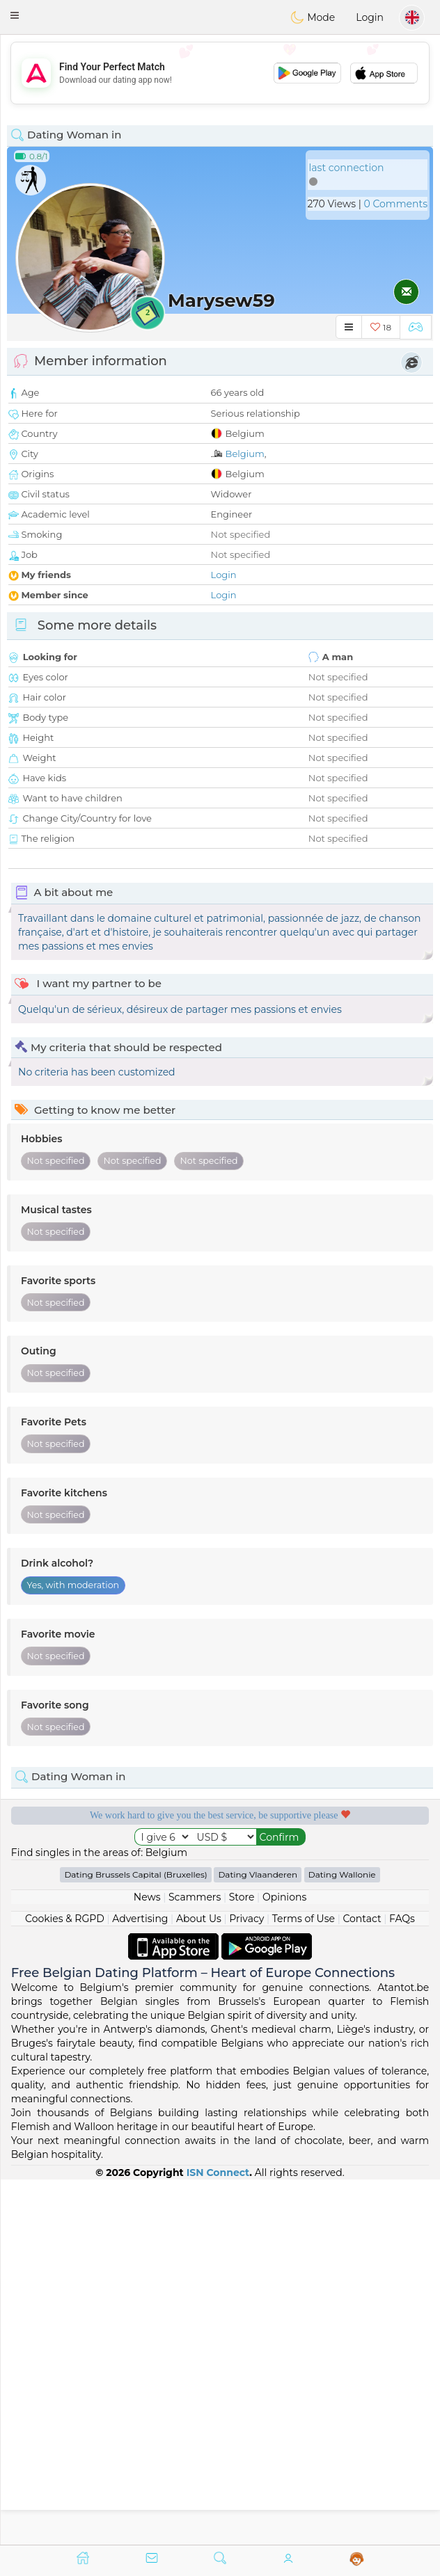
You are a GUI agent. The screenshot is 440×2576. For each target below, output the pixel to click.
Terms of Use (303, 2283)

...

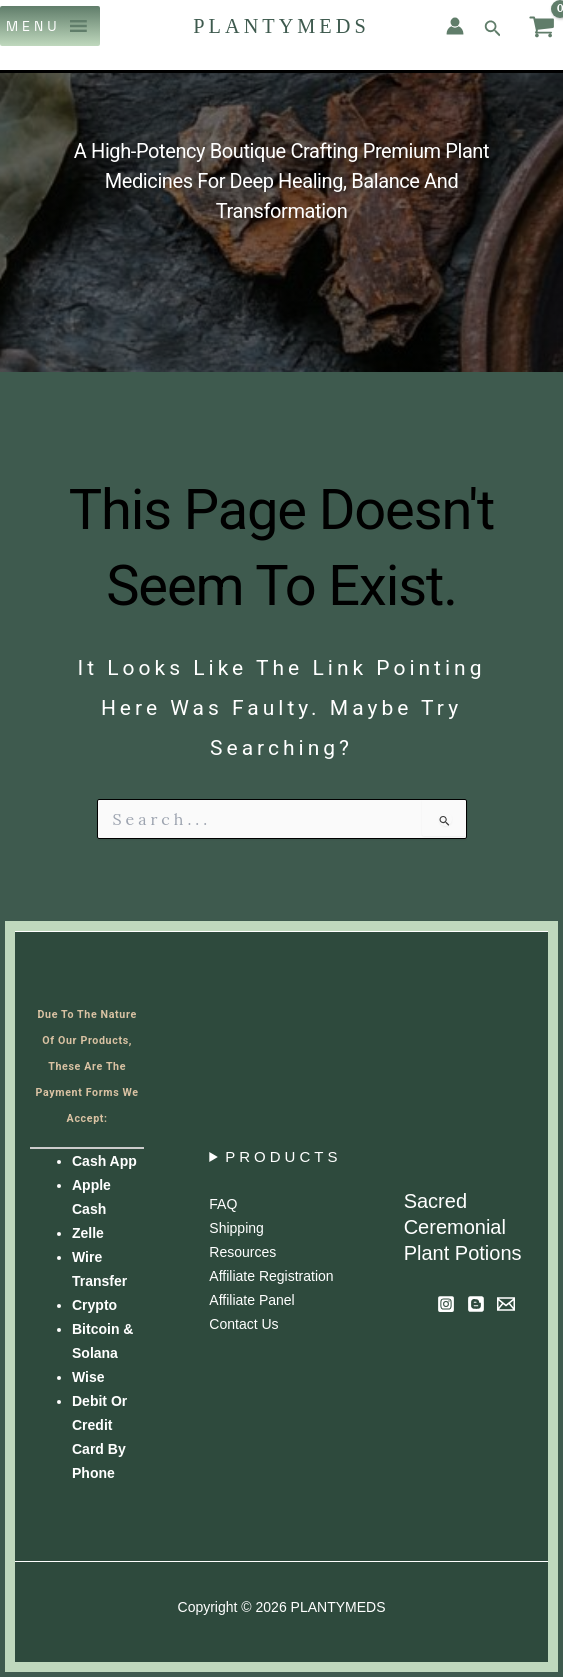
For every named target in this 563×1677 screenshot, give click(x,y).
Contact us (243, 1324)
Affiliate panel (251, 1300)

§ Directions
Rewrite everything from the line containing "You are a GUI" down to the line containing "Terms of Use (303, 2283)", inclusive, as a JSON list of strings with one string per line and blank lines omitted.

§ Full output
[
  "You are a GUI agent. The screenshot is 440×2576. For each target below, output the pixel to click.",
  "Terms of Use (303, 2283)"
]